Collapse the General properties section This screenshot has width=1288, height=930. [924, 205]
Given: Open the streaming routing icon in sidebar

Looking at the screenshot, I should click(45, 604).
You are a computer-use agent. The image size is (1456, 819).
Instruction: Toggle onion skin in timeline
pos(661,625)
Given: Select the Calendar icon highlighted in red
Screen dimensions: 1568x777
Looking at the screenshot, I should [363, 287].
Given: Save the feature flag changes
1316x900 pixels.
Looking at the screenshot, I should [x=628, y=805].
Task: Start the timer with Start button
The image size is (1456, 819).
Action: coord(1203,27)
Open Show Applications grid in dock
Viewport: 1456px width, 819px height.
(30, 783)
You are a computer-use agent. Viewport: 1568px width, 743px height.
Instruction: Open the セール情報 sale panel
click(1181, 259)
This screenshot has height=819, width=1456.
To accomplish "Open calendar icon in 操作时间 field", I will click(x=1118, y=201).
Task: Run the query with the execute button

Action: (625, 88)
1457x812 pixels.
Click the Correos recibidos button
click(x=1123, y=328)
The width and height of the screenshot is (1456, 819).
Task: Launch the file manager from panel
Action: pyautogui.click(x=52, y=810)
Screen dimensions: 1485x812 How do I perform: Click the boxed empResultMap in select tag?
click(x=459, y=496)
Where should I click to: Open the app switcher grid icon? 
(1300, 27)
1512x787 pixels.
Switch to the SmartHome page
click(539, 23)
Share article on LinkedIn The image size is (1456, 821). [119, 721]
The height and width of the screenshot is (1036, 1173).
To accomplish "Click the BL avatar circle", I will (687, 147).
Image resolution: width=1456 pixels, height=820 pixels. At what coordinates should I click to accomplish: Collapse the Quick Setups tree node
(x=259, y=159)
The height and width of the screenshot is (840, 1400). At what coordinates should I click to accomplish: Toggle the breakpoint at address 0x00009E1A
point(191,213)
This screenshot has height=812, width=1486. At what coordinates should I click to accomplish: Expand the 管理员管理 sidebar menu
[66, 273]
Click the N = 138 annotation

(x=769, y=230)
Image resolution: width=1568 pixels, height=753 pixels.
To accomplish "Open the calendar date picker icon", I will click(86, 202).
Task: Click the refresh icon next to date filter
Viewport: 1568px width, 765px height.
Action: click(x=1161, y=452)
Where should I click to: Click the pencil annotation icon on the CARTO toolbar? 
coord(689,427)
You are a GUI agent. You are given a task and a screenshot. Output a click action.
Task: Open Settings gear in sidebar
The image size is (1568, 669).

▸ Action item: Restate all of the entries above precisely.

▸ Task solution:
Collapse the General properties section This screenshot has width=1288, height=930. [924, 205]
Given: Open the streaming routing icon in sidebar

Looking at the screenshot, I should click(45, 604).
You are a computer-use agent. The image size is (1456, 819).
Instruction: Toggle onion skin in timeline
pos(661,625)
Given: Select the Calendar icon highlighted in red
Screen dimensions: 1568x777
Looking at the screenshot, I should [363, 287].
Given: Save the feature flag changes
1316x900 pixels.
Looking at the screenshot, I should [x=628, y=805].
Task: Start the timer with Start button
The image size is (1456, 819).
Action: coord(1203,27)
Open Show Applications grid in dock
Viewport: 1456px width, 819px height.
(30, 783)
You are a computer-use agent. Viewport: 1568px width, 743px height.
Instruction: Open the セール情報 sale panel
click(1181, 259)
This screenshot has height=819, width=1456.
To accomplish "Open calendar icon in 操作时间 field", I will click(x=1118, y=201).
Task: Run the query with the execute button

Action: (625, 88)
1457x812 pixels.
Click the Correos recibidos button
click(x=1123, y=328)
The width and height of the screenshot is (1456, 819).
Task: Launch the file manager from panel
Action: pyautogui.click(x=52, y=810)
Screen dimensions: 1485x812 How do I perform: Click the boxed empResultMap in select tag?
click(x=459, y=496)
Where should I click to: Open the app switcher grid icon? 
(1300, 27)
1512x787 pixels.
Switch to the SmartHome page
click(539, 23)
Share article on LinkedIn The image size is (1456, 821). [119, 721]
The height and width of the screenshot is (1036, 1173).
To accomplish "Click the BL avatar circle", I will (687, 147).
Image resolution: width=1456 pixels, height=820 pixels. At what coordinates should I click to accomplish: Collapse the Quick Setups tree node
(x=259, y=159)
The height and width of the screenshot is (840, 1400). At what coordinates should I click to accomplish: Toggle the breakpoint at address 0x00009E1A
point(191,213)
This screenshot has height=812, width=1486. At what coordinates should I click to accomplish: Expand the 管理员管理 sidebar menu
[66, 273]
Click the N = 138 annotation

(x=769, y=230)
Image resolution: width=1568 pixels, height=753 pixels.
To accomplish "Open the calendar date picker icon", I will click(86, 202).
Task: Click the refresh icon next to date filter
Viewport: 1568px width, 765px height.
Action: click(x=1161, y=452)
Where should I click to: Click the pencil annotation icon on the CARTO toolbar? 
coord(689,427)
You are a GUI agent. You are given a task and a screenshot. Output a click action.
Task: Open Settings gear in sidebar
The image size is (1568, 669).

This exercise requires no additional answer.